Interesting, also, that tidbit you learn at the inn…he’s called the Bloody Baron because of spilled wine, not because of any particular brutality–and yet, he did massacre a regiment or whatever, so he’s not NOT brutal, but for some reason people mainly remember the wine. It kind of summarizes him in a way, doesn’t it? He’s not as horrible as you might think at first, but he’s not necessarily NOT horrible either.

Butch:

Fuck I always forget to buy repair kits. Always. I really, really should buy repair kits.

I haven’t followed up on the treasure maps cuz they all say a level beyond 8. Like 18, some of them. Though yesterday, during my monster contract bit, I noticed something while using witcher senses, and I think I stumbled upon some part of the treasure map bits cuz I got a diagram for witcher gear. I gotta pay more attention, too.

Re: Pellar…Ok. I see “baron’s men” and I figured they were speaking for the baron. Good. At least that isn’t nefarious.

As for our expections of other games, well, sure. We can’t say “Well, they’re not as good as TW3, ergo they suck.” That’s what the rest of the internet is for. We are not a 10 or 0 blog. Nope. Not us.

I think the complexity of story is another advantage of telling a story from a perspective other than the “big powerful dude(ette).” I mean, when you lead an inquisition, pretty much everyone is going to think hard whether they’re with you or against you. But when you’re just a working stiff, people are more worried about being with or against other people, not you. TW allows there to be NPCs who don’t really care if Geralt is with them or not. I mean, if we were to plop the baron into Thedas, bet your ass he’d care if the inquisitor liked him or not, and he’d act accordingly.

Hey, when did you learn that about the Bloody Baron nickname? Did I tell you? I didn’t think you wanted to know.

Feminina:

Repair kits! They are extremely handy when something breaks in the middle of nowhere. I didn’t buy them at first, but then I realized I was missing out. Now I obsessively buy them everywhere I see them.
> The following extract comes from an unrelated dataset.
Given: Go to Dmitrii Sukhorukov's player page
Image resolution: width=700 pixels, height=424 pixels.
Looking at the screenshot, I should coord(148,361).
Ah, is THAT why I’m not following the treasure maps? Makes sense. Smart move, me. So it’s not a thing like in AC Black Flag, where you actually had to look at scrawled maps and try to match them with landscape features? As you can tell, I haven’t even tried looking at one yet–I just see them in merchants’ stock and buy them because duh, obviously I need them, and then I stuff them in my saddlebags and forget about them.

No, you didn’t tell me the tidbit about the baron: I actually did finally make it to the Inn at the Crossroads (some people were in the middle of a fistfight, but I stayed out of it, and no one challenged me or seemed to be hassling anyone other than the other person in the fight). I struck up a conversation with the innkeeper, and he just told me.

Butch:

Yup. Every time something goes all red I say “Oh SHIT! I MEANT to buy a repair kit! Really I did!” and then the relief that I found one lying around or something and I’m not screwed.
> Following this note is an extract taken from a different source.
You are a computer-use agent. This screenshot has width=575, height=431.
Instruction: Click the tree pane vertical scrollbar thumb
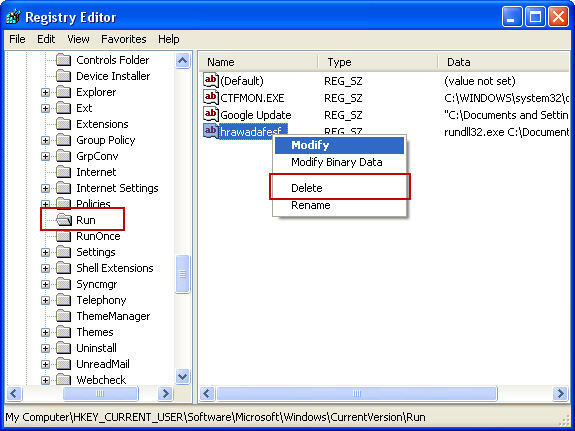pos(182,274)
Those fucking golemy things kept breaking my shit. Irritating.

Yeah, maps are not that simple. Nothing’s that simple. Though I did really stumble on these pants. Or at least the diagram for the pants.
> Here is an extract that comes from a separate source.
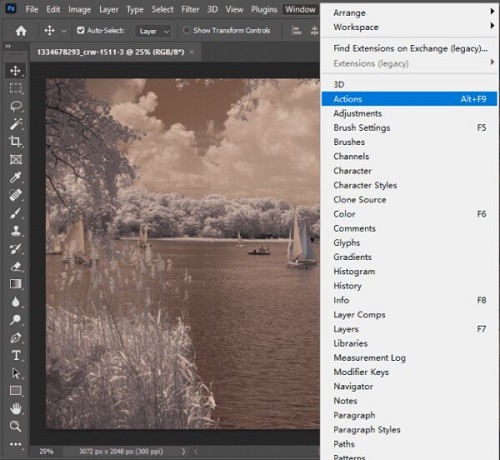
Task: Click the 25% zoom level field
Action: (46, 452)
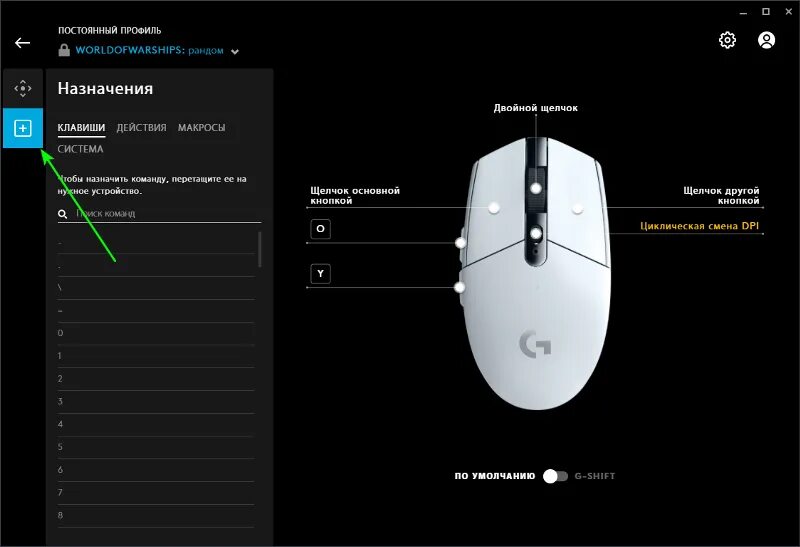
Task: Click the profile lock icon
Action: pyautogui.click(x=64, y=50)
Which kinda amuses me. I mean, I picture me taking these to a smith and having him say “Oh METAL! I didn’t think of using METAL! It’s all so clear to me now!” I mean, how many variations of pants can there be? And yet these smiths have thought of none of them.

It was kinda interesting to know that about the baron before I met him. Glad I didn’t spoil it. How did it hit you seeing as you learned it after you met him?

Feminina:

Golems, and guys with shields. Always wrecking my swords.

And smiths…so hidebound and locked into tradition. They need a brilliant new idea! Like CURED leather pants!!!!!

Learning the tidbit about the baron later was interesting–it kind of confirmed the general sense of him as someone who does a lot of things for show, and isn’t quite who you expect him to be, but isn’t exactly the opposite of that either. It fit.

Butch:

Shields! I hate shields.

Means you have to parry. I just took an ability that lets me deflect arrows with parrying, which is silly, cuz I never remember to parry.

Feminina:

I never remember to parry. I should parry! I never do. If I’m lucky, I manage to dodge.